403.4
Body, Ritual and Religious Taste

Monday, 16 July 2018: 11:15
Location: 715B (MTCC SOUTH BUILDING)
Oral Presentation
Wei-hsian CHI, Institut of Sociology, Academia Sinica, Taiwan, Academia SINICA, Taiwan
The concept of ‘taste’ plays almost no role in sociology of religion. One cannot find any link between ‘taste’ and religion, neither in classical nor in modern sociological theory. The main reason is that sociology of religion, established under the viewpoint of Christian culture in the Occident, often overemphasizes the role of ‘belief’ and downplays ‘ritual.’ Ritual is, in a broader sense, the process of bodily manipulation, wherein habitus, taste, disposition and embodiment matter.
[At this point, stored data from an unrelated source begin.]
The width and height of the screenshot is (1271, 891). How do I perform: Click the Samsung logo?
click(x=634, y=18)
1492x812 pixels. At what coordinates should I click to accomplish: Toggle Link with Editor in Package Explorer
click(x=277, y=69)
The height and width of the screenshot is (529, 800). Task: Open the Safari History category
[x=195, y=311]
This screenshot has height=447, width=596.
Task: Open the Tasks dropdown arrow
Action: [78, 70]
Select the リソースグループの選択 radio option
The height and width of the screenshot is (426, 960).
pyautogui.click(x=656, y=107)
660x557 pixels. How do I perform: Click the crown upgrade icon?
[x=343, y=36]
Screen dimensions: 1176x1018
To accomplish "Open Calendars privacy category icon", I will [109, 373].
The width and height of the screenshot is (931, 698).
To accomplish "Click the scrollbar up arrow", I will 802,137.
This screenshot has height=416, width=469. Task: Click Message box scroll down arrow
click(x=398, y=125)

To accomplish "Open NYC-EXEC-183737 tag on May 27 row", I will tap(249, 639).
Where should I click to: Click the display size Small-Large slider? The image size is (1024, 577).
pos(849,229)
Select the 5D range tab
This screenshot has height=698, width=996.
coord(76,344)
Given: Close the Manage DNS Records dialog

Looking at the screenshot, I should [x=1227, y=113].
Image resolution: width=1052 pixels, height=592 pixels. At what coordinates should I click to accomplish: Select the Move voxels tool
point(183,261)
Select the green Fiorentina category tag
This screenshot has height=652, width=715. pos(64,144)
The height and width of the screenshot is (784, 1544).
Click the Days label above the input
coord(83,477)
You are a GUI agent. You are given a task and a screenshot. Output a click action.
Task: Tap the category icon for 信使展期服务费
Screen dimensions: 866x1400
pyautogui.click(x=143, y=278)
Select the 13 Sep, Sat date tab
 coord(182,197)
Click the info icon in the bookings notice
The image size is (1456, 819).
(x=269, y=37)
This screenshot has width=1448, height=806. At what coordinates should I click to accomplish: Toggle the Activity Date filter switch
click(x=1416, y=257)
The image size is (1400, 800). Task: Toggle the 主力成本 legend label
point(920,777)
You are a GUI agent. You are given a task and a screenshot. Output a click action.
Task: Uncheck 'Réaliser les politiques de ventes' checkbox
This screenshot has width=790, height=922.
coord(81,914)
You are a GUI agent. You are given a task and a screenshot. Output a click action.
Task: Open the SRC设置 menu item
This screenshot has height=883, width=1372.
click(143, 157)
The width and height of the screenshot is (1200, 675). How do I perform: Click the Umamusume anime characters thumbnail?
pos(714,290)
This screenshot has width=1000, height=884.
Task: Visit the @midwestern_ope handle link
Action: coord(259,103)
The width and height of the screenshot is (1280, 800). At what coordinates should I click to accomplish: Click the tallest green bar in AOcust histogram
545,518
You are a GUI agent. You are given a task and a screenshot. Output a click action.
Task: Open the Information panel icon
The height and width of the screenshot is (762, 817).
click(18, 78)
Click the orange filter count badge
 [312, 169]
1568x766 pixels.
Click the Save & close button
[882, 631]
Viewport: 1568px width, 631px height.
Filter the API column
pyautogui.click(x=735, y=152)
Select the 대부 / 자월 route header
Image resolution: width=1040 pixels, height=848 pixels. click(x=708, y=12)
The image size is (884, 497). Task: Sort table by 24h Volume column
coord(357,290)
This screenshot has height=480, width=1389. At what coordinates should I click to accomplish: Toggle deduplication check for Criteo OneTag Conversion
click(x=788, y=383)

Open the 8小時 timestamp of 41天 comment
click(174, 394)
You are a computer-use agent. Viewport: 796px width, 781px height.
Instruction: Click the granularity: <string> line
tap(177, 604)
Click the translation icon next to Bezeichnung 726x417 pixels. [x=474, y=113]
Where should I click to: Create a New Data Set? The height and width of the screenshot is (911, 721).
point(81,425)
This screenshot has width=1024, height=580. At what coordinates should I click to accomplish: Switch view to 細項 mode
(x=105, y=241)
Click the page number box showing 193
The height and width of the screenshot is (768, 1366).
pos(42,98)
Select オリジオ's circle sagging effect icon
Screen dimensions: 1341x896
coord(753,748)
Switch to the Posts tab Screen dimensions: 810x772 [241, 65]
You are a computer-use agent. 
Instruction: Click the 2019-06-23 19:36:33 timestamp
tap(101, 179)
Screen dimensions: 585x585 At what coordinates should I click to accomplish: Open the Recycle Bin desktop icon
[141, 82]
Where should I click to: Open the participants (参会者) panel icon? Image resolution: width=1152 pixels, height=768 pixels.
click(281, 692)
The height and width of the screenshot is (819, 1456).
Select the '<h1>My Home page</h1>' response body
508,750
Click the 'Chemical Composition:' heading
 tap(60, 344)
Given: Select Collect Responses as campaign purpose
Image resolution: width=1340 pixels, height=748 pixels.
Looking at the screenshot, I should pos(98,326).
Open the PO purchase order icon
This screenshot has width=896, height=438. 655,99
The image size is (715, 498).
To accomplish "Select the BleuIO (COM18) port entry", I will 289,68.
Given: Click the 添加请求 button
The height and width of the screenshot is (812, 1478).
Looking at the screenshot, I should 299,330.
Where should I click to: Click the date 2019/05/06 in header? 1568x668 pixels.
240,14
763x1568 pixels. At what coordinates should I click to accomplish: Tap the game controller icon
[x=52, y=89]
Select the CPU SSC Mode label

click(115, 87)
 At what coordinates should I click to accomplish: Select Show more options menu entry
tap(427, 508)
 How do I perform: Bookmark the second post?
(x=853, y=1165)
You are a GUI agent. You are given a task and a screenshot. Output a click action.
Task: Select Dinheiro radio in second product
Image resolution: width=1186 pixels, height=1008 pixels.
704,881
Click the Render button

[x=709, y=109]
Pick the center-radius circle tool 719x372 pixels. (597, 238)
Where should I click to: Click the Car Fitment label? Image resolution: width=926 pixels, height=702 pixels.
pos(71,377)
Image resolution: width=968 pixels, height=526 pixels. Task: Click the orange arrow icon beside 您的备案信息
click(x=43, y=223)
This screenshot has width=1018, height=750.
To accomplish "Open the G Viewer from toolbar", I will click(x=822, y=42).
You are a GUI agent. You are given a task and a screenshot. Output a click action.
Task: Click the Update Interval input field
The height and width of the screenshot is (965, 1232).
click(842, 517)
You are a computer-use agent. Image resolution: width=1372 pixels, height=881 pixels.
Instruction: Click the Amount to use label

In this paper I would like to discuss what religious taste is and explain why it matters by referring to the context of popular religion in Taiwan. Taiwanese popular religion is characterized by ritualism, which creates one other picture about ‘religion’ than those proposed in sociology of religion. Although the topics like ritual practice, embodiment etc. applied in religious issues, have been more discussed and developed in the discipline of anthropology, this paper aims to show why and how the issues of religious taste and embodiment are relevant in the sociological research of religion.